これまで「一帯一路(the Belt and Road)」合意の中で、「不平等条約」であったものは1つもない。米国が「一帯一路は主権を害する」論をまき散らすのは、「大国間競争」の観点から、「一帯一路」のイメージを悪くすることで中国と「一帯一路」沿線国の離間を企てるものだ。(文:賈秀東・中国国際問題研究院研究員。人民網掲載の論説「『一帯一路』イニシアティブ:『主権損害論』は成り立たない」より)
近頃、西側の一部政界要人、シンクタンク、メディアは「一帯一路」イニシアティブについて「各国の主権を害する」と主張している。その主な論調は2つある。(1)中国は「債務の罠」によって、プロジェクト支配権の喪失へと「一帯一路」参加国を誘導している(2)中国側企業は出資比率取り決め、長期賃貸契約、長期運営契約などの方法を通じて、「一帯一路」プロジェクトの支配権を獲得し、参加国の主権を「侵害」している――というものだ。こうした論調は事実に反しており、論理的でもない。
第1に、原則から見てみると、「一帯一路」イニシアティブは当初から「共に話し合い、共に建設し、共に分かち合う」原則を堅持し、参加国の主権を十分に尊重することを明らかにしている。イニシアティブは国連憲章の趣旨と原則を堅守し、排他的ではなく、一方通行でもなく、他国に強要することもなく、相互尊重・平等互恵を基礎に、対話・協議・協力を通じてウィンウィンを実現し、参加国はいずれも獲得感を得ている。また、イニシアティブにおける重要で革新的な点は沿線国の発展戦略との連携を推し進めることにある。各国はいずれも発展の権利を有し、各々の発展戦略・計画を持ってもいる。「城下の盟」や「不平等条約」であった「一帯一路」合意は今まで1つもない。

取り組む課題:
1 - 対象の文章のうち、「これまで「一帯一路(the Belt and」から始まって「路」合意は今まで1つもない。」までの部分を、一字一句たがえずに書き写してください。
2 - 対象の文章によると、西側の一部が唱える2つの論調のうち、1つ目はどのような主張ですか。
この後のデータは、上の文章とは別の資料です。

提供データ:

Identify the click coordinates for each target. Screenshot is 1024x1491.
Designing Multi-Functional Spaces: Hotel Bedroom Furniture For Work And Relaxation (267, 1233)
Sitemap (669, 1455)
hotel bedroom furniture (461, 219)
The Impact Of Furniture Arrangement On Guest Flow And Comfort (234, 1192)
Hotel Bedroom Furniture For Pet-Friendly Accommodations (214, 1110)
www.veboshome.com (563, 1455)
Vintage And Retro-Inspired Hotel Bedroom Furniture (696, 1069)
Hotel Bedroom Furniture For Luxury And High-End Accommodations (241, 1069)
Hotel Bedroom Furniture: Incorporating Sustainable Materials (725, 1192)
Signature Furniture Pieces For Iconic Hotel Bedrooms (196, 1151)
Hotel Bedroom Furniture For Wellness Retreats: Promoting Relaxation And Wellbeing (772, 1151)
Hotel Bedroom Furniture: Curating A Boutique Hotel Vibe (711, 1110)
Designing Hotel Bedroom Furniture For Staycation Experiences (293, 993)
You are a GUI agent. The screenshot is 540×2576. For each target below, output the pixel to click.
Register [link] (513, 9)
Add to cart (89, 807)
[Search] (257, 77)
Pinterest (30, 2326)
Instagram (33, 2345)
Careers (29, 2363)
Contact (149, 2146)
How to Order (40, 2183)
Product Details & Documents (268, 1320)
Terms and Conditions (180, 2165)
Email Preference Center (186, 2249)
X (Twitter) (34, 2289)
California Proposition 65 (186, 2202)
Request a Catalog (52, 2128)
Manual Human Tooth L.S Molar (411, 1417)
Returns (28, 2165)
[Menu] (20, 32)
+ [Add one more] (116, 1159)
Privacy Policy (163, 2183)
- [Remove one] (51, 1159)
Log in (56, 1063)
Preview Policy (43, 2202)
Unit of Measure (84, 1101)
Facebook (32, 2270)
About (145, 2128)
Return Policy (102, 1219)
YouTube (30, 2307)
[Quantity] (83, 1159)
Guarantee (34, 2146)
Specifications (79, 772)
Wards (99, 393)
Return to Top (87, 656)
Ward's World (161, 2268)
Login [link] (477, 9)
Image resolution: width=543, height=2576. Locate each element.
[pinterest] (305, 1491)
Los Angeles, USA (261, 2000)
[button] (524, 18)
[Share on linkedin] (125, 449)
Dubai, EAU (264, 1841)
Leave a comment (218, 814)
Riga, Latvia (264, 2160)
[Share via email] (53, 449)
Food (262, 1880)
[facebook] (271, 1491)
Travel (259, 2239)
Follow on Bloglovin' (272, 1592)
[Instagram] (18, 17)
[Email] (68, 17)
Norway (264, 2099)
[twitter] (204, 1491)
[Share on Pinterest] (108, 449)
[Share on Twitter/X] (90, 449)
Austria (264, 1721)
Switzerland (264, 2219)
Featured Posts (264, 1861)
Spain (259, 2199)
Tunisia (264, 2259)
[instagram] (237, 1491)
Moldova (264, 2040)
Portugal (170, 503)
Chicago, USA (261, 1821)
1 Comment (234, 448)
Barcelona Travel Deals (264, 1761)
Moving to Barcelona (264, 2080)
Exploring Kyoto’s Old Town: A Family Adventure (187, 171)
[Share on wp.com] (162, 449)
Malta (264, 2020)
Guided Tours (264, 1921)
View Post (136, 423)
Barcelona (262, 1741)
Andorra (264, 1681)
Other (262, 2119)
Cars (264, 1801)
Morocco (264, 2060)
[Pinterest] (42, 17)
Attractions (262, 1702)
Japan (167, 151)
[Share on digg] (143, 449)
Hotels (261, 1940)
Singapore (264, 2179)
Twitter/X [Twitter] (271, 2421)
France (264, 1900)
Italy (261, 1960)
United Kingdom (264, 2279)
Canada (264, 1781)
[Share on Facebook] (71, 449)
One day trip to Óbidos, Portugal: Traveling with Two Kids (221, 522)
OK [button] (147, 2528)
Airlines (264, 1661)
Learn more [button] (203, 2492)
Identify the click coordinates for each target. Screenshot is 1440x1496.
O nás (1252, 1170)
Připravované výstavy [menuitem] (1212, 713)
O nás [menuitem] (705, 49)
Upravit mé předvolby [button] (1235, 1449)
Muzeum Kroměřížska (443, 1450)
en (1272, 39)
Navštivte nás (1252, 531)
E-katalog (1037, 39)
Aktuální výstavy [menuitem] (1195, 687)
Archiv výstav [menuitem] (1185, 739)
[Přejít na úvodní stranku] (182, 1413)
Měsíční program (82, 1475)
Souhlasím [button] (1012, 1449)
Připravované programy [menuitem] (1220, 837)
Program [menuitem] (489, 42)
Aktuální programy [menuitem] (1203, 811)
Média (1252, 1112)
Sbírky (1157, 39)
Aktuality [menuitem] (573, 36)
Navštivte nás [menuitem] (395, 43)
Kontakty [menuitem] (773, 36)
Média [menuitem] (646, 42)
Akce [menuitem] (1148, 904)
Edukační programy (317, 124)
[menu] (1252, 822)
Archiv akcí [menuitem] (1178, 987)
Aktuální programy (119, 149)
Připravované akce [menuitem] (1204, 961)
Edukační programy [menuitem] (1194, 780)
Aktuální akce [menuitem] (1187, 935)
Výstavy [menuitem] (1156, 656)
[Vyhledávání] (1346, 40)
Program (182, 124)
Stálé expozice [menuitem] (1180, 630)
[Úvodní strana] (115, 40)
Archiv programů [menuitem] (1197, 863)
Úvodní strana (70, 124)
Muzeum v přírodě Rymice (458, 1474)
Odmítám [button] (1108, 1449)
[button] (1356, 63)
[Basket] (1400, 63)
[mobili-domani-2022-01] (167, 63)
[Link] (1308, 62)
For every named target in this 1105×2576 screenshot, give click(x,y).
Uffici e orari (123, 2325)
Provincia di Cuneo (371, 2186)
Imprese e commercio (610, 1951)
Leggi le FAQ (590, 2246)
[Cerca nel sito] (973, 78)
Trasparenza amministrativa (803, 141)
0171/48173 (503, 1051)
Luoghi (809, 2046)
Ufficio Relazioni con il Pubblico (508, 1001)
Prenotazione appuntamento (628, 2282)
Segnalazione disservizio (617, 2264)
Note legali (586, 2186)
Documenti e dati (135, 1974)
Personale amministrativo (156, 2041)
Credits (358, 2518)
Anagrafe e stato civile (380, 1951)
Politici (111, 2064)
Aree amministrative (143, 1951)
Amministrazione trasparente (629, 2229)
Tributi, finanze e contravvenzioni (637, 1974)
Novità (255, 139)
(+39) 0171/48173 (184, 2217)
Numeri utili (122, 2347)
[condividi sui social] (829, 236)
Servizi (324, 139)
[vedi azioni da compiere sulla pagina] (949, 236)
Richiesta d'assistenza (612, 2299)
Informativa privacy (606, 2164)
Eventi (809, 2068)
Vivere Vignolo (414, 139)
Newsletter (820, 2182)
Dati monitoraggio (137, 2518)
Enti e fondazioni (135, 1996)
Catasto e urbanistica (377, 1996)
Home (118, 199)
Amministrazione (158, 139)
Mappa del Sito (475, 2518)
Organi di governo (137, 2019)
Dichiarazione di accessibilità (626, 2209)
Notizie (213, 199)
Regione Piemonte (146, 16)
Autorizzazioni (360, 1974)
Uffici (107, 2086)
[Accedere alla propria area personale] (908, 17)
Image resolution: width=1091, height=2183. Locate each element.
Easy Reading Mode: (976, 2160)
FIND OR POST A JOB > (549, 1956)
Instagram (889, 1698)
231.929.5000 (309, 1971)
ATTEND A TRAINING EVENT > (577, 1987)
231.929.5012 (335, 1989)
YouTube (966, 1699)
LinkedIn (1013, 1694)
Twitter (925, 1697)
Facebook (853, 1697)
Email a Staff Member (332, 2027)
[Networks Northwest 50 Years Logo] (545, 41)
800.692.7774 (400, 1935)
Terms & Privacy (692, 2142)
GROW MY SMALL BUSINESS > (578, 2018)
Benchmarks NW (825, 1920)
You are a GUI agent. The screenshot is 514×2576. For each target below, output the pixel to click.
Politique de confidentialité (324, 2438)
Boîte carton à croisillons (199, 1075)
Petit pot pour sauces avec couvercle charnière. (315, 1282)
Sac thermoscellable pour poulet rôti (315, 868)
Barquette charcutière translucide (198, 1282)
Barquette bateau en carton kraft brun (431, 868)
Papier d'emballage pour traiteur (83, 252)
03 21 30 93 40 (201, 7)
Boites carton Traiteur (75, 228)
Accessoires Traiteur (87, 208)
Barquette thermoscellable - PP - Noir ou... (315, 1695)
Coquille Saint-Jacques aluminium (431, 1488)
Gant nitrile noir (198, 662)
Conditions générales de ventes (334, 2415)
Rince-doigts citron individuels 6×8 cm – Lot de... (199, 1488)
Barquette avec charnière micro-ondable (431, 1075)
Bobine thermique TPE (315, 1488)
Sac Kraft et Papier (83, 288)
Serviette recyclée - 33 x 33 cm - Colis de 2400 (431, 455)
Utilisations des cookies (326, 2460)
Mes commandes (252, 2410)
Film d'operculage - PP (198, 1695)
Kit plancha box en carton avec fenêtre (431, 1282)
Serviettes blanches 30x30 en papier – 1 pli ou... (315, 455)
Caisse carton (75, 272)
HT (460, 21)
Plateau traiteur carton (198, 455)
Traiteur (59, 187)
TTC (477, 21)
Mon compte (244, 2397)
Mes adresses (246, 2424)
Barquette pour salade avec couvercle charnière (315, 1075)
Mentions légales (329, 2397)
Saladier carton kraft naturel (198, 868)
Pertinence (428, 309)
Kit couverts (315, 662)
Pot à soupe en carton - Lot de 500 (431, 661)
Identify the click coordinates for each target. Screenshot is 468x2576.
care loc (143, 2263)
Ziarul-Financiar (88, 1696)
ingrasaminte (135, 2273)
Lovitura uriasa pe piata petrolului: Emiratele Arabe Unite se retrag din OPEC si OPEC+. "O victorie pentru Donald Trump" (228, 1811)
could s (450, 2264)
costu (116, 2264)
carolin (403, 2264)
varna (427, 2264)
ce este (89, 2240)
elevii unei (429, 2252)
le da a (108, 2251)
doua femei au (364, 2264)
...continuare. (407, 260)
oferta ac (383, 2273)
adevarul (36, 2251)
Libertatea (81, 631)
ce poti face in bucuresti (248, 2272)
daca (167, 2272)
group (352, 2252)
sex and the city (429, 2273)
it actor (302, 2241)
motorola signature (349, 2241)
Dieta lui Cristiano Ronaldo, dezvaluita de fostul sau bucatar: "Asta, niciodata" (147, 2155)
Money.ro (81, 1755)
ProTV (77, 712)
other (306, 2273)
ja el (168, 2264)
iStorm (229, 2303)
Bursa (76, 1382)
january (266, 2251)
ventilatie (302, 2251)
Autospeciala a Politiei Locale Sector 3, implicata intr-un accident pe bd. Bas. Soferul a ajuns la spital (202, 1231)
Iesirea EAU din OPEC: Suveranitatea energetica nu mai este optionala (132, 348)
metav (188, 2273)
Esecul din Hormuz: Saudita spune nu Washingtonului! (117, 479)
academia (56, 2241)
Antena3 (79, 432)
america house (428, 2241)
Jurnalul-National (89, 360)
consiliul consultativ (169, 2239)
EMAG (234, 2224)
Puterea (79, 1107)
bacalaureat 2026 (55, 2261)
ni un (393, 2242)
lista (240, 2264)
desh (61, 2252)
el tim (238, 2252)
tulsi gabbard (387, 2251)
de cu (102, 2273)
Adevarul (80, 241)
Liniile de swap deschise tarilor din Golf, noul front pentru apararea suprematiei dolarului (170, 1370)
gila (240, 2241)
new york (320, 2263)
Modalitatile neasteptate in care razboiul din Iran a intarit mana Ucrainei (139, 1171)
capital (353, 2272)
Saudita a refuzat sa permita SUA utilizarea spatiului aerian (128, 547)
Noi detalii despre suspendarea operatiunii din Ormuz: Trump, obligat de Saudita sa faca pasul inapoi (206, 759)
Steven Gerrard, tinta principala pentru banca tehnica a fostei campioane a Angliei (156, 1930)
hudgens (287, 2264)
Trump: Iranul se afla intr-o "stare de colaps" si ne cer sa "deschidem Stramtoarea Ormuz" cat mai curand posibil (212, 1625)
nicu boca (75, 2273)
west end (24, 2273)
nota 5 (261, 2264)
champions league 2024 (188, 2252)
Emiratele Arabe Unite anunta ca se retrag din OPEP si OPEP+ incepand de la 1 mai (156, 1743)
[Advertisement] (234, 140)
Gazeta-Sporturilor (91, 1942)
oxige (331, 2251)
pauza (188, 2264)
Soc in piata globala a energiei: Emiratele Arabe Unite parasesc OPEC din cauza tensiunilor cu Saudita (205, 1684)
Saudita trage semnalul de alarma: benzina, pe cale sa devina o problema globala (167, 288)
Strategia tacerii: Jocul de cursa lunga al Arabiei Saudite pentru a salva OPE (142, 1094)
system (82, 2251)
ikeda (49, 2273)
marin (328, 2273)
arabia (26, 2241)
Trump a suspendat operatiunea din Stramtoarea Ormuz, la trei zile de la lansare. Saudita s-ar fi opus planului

各課題の回答:
1 -
これまで「一帯一路(the Belt and Road)」合意の中で、「不平等条約」であったものは1つもない。米国が「一帯一路は主権を害する」論をまき散らすのは、「大国間競争」の観点から、「一帯一路」のイメージを悪くすることで中国と「一帯一路」沿線国の離間を企てるものだ。(文:賈秀東・中国国際問題研究院研究員。人民網掲載の論説「『一帯一路』イニシアティブ:『主権損害論』は成り立たない」より)
近頃、西側の一部政界要人、シンクタンク、メディアは「一帯一路」イニシアティブについて「各国の主権を害する」と主張している。その主な論調は2つある。(1)中国は「債務の罠」によって、プロジェクト支配権の喪失へと「一帯一路」参加国を誘導している(2)中国側企業は出資比率取り決め、長期賃貸契約、長期運営契約などの方法を通じて、「一帯一路」プロジェクトの支配権を獲得し、参加国の主権を「侵害」している――というものだ。こうした論調は事実に反しており、論理的でもない。
第1に、原則から見てみると、「一帯一路」イニシアティブは当初から「共に話し合い、共に建設し、共に分かち合う」原則を堅持し、参加国の主権を十分に尊重することを明らかにしている。イニシアティブは国連憲章の趣旨と原則を堅守し、排他的ではなく、一方通行でもなく、他国に強要することもなく、相互尊重・平等互恵を基礎に、対話・協議・協力を通じてウィンウィンを実現し、参加国はいずれも獲得感を得ている。また、イニシアティブにおける重要で革新的な点は沿線国の発展戦略との連携を推し進めることにある。各国はいずれも発展の権利を有し、各々の発展戦略・計画を持ってもいる。「城下の盟」や「不平等条約」であった「一帯一路」合意は今まで1つもない。

2 - 中国が「債務の罠」によって、「一帯一路」参加国をプロジェクト支配権の喪失へと誘導しているという主張です。